▸ **DATASET RECORDS**
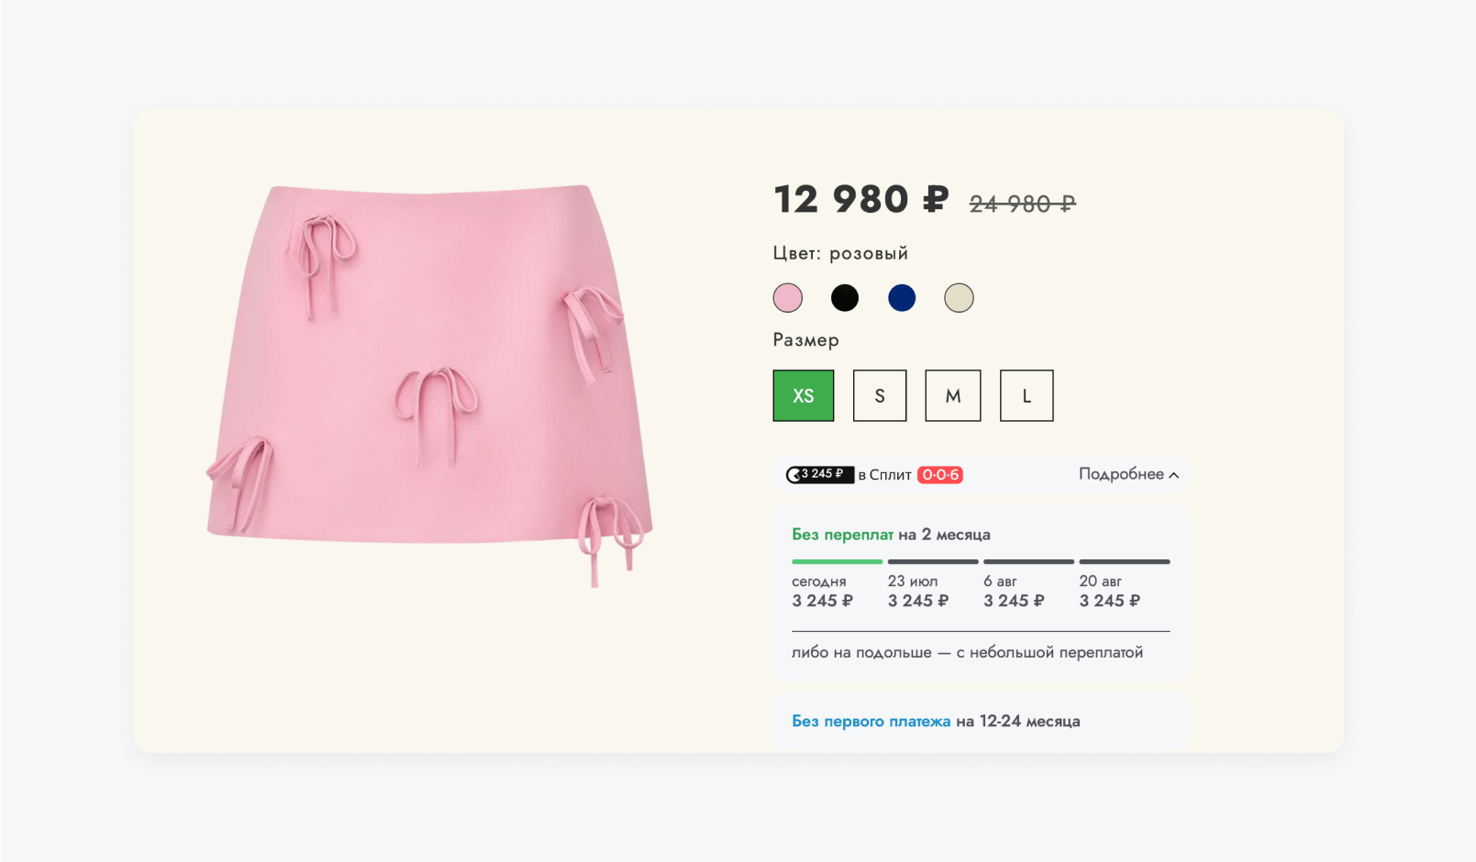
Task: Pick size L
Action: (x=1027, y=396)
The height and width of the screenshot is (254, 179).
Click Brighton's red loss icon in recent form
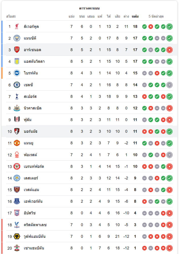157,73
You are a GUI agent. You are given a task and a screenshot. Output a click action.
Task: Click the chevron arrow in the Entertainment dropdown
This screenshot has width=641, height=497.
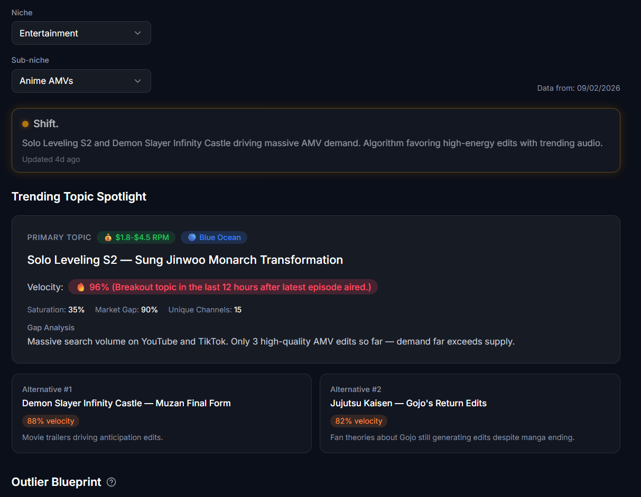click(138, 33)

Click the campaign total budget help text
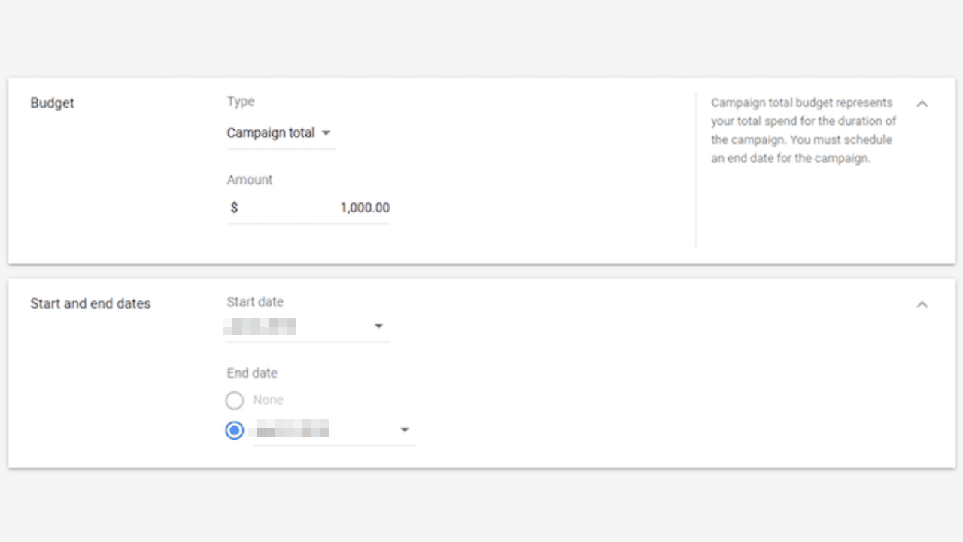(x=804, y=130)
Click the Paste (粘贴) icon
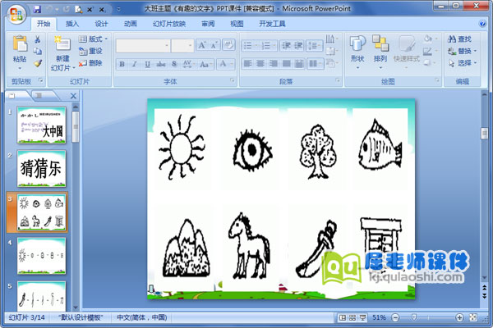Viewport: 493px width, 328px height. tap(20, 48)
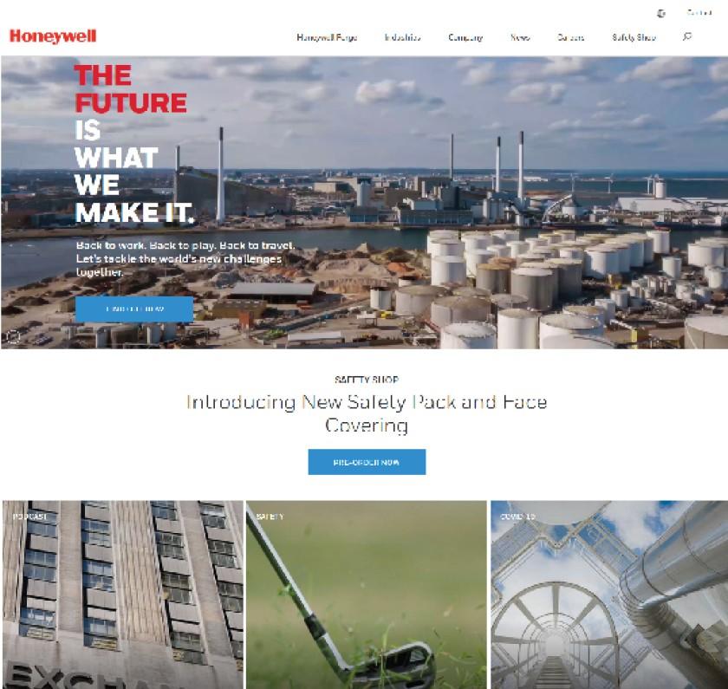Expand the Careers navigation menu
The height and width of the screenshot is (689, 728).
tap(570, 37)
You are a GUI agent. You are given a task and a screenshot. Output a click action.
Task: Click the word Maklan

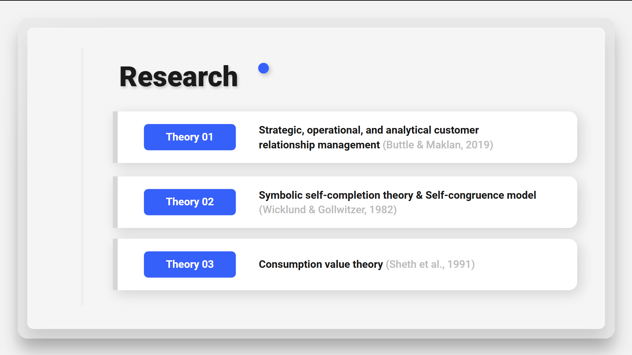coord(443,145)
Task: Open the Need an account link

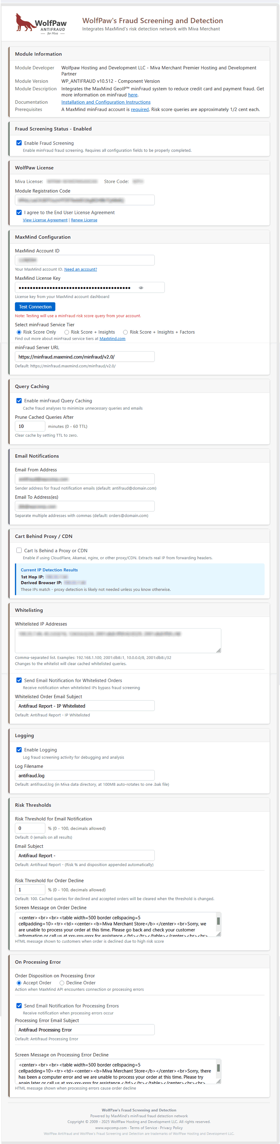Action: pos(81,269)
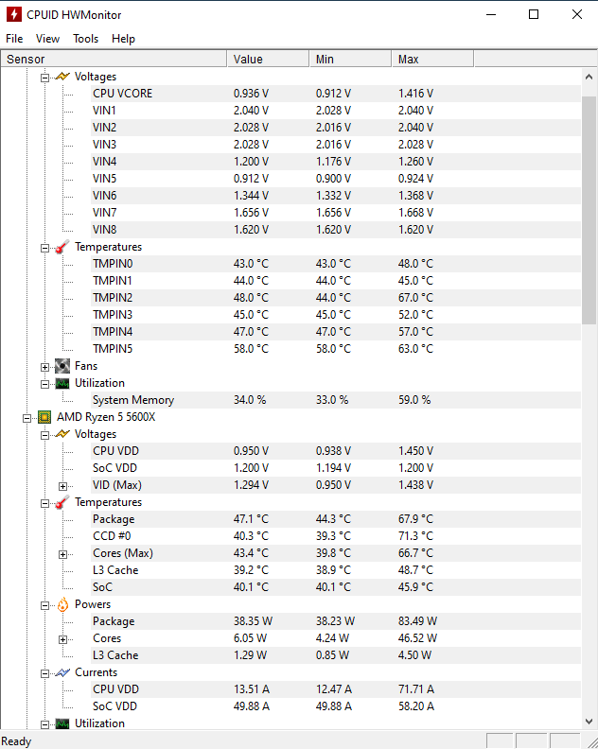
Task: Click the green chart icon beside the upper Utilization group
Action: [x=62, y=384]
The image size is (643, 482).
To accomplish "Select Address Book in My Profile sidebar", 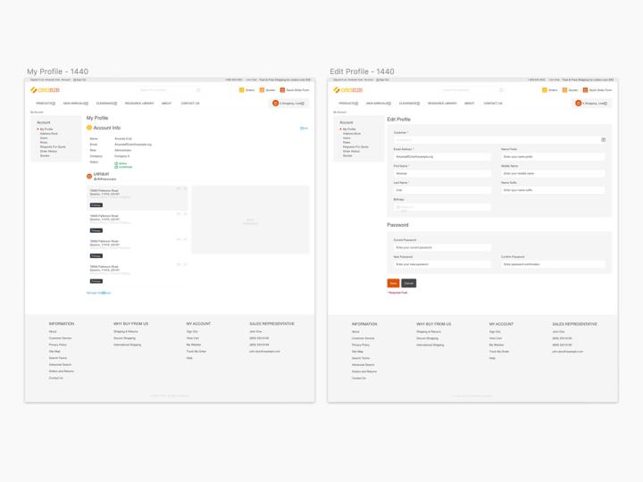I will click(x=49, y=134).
* * *
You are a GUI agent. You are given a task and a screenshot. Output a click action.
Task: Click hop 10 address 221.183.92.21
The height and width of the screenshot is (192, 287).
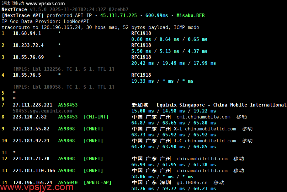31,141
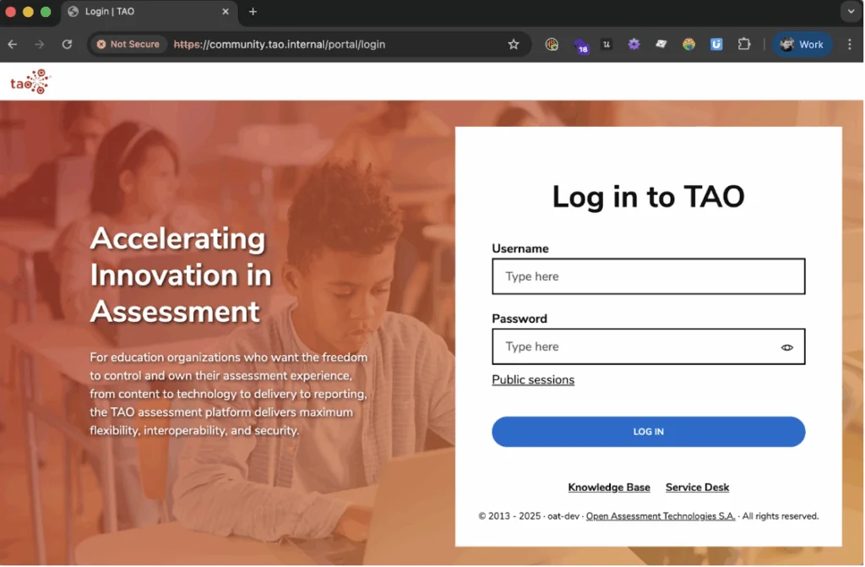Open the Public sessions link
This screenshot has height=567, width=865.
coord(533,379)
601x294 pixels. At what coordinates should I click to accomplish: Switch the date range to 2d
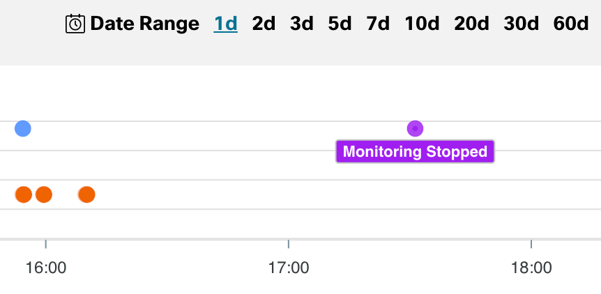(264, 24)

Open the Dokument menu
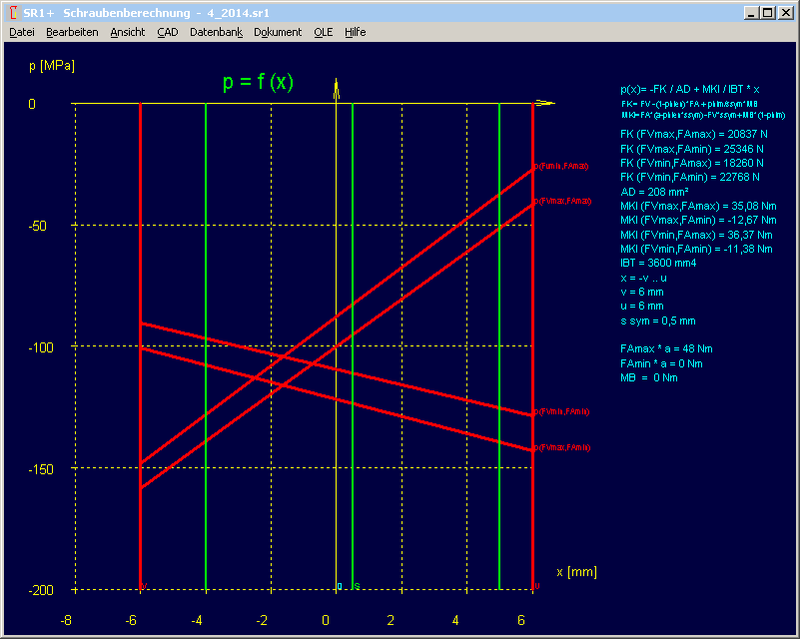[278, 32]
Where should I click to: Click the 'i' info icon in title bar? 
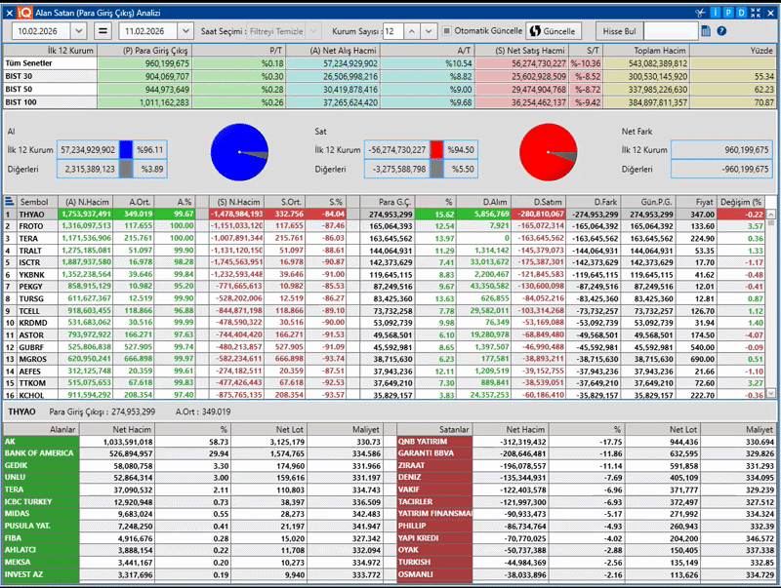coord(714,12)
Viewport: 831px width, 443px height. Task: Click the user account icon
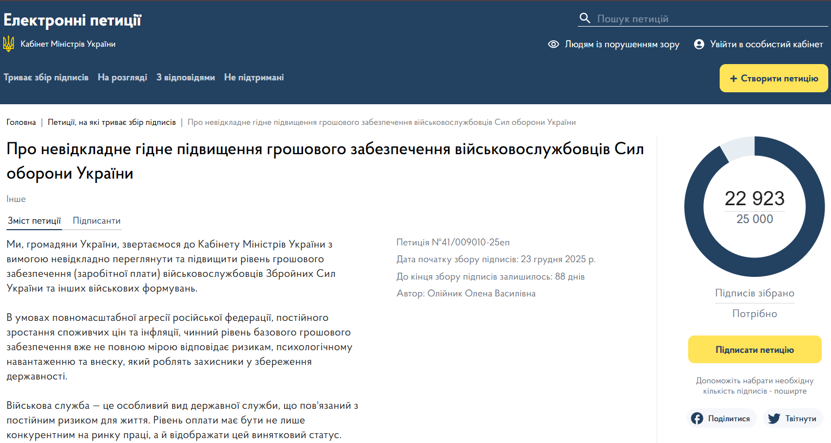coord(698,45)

▸ **WHAT IS NEEDED**
When copying from the data above, print only the lines from the line containing "The height and width of the screenshot is (254, 179)." to the line containing "Task: Click the chevron", exactly, and leave the pictures out.

▸ **EXERCISE RESPONSE**
The height and width of the screenshot is (254, 179).
Click Brighton's red loss icon in recent form
157,73
You are a GUI agent. You are given a task and a screenshot. Output a click action.
Task: Click the chevron arrow in the Entertainment dropdown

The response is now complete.